*Written exercise 1*
Output the part of the court opinion that starts at the words "Certiorari, 293 U.S." and ends after "after August 1st.".

*Source extract*
——————————
1. As a general rule, the United States is not estopped by
arrangements or agreements of its agents to do what the law does
not sanction, and those who deal with its agents are charged with
notice of the limitations of their powers. P.
294 U. S.
123.
2.
Quaere, how far, if at all, these general rules are
subject to modification where the Government enters into
transactions of a commercial nature. P.
294 U. S.
124.
3. Assuming that the United States may be estopped in its
insurance business, it is not bound to pay a policy which had
lapsed and become nonreinstatable merely because the Veterans'
Bureau did not notify the insured of how a cash payment by him was
allocated to premiums and other charges, or notify him of the
default, such notices not being customary in the Bureau's practice,
nor because the Bureau did not promptly acknowledge sums which were
remitted to it as premium payments after the policy had lapsed and
when reinstatement had become impossible. P.
294 U. S.
124.
69 F.2d 526 affirmed.
Certiorari, 293 U.S. 541, to review the reversal of a judgment
recovered against the United States in an action on a government
life insurance policy.
MR. JUSTICE McREYNOLDS delivered the opinion of the Court.
July 1, 1927, James Patrick Mahar applied to the United States
Veterans' Bureau for reinstatement of $5,000 insurance upon his
life, and with the application
Page 294 U. S. 121
sent check for $13.90. The allocation of this sum then suggested
by him gives no indication that he thought it sufficient to meet
any premium due after August 1st.
September 19th, a policy in the usual form issued, and was
delivered. It showed payment of the monthly premium -- $3.95 -- due
July 1st, and that like payment would be necessary on the first of
each succeeding month. Also:
". . . T his policy takes effect on the first day of July,
nineteen hundred and twenty-seven. . . ."
"Premiums are due and payable monthly in advance," and "if any
premium be not paid when due, this policy shall cease and become
void . . . ," but that
"a grace of thirty-one days without interest will be allowed
during which time the policy will remain in force. . . . This
policy, if it has not been surrendered for a cash value, may be
reinstated at any time after lapse upon evidence of the
insurability of the insured satisfactory to the Director of the
United States Veterans' Bureau, and upon the payment of all
premiums in arrears, with interest from their several due dates at
the rate of five percentum per annum, and the payment or
reinstatement of any indebtedness which existed at the time of such
default, with policy loan interest."
A letter dated July 29th, acknowledging receipt of the check
which accompanied the application, contained the following
clause:
"Important. -- Insurance under the application evidenced by the
above remittance shall be effective subject to the World War
Veterans' Act, 1924, and Regulations. . . ."
Neither this letter nor any other notice informed the assured
how the $13.90 had been allocated, but, under the statute and
regulations, it sufficed to pay prescribed charges and two premiums
on the $5,000 policy -- July 1st and August 1st; also $2.65 for
credit on the premium due September 1st.
Page 294 U. S. 122
Two remittances of $3.95 by or for the assured were made to the
Bureau November 2d and December 20th, respectively. These were
retained, but were not acknowledged until after the assured's
death. After issuance of the policy, no notice was given the
assured concerning payment of premiums, default, or that the policy
had lapsed or was about to do so. Apparently the only
communications sent prior to his death were the receipt of July
29th, and the policy, delivered September 19th.
——————————
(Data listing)
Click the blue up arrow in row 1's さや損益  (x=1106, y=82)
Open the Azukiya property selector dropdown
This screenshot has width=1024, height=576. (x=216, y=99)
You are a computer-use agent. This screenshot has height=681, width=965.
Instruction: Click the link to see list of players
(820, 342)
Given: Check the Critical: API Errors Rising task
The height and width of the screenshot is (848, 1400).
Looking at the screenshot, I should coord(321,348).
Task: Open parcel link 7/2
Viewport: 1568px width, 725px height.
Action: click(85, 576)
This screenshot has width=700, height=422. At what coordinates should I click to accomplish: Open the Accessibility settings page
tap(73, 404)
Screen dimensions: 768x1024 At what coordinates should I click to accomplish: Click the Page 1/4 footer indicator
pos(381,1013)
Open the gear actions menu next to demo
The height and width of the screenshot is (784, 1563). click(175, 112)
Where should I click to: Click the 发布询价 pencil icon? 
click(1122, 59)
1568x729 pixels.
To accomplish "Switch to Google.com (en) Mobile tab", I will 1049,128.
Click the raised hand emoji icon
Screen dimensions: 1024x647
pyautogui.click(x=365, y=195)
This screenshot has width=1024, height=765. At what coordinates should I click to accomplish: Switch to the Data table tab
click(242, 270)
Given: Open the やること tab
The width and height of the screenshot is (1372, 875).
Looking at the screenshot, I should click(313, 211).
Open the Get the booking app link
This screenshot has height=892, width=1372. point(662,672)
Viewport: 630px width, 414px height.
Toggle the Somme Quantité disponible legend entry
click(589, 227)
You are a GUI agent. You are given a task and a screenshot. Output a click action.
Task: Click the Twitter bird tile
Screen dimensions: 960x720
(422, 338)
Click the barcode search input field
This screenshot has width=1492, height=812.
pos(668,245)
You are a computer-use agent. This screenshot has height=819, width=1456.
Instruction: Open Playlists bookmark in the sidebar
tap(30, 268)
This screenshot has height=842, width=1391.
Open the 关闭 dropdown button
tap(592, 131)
——————————
*Written exercise 2*
Express the lines of the data listing as a JSON list of strings, one string per line and no blank lines. Start at the line containing "You are a GUI" and continue through the last line of the listing.

*Solution 1*
Certiorari, 293 U.S. 541, to review the reversal of a judgment
recovered against the United States in an action on a government
life insurance policy.
MR. JUSTICE McREYNOLDS delivered the opinion of the Court.
July 1, 1927, James Patrick Mahar applied to the United States
Veterans' Bureau for reinstatement of $5,000 insurance upon his
life, and with the application
Page 294 U. S. 121
sent check for $13.90. The allocation of this sum then suggested
by him gives no indication that he thought it sufficient to meet
any premium due after August 1st.

*Solution 2*
[
  "You are a GUI agent. You are given a task and a screenshot. Output a click action.",
  "Task: Click the Twitter bird tile",
  "Screen dimensions: 960x720",
  "(422, 338)",
  "Click the barcode search input field",
  "This screenshot has width=1492, height=812.",
  "pos(668,245)",
  "You are a computer-use agent. This screenshot has height=819, width=1456.",
  "Instruction: Open Playlists bookmark in the sidebar",
  "tap(30, 268)",
  "This screenshot has height=842, width=1391.",
  "Open the 关闭 dropdown button",
  "tap(592, 131)"
]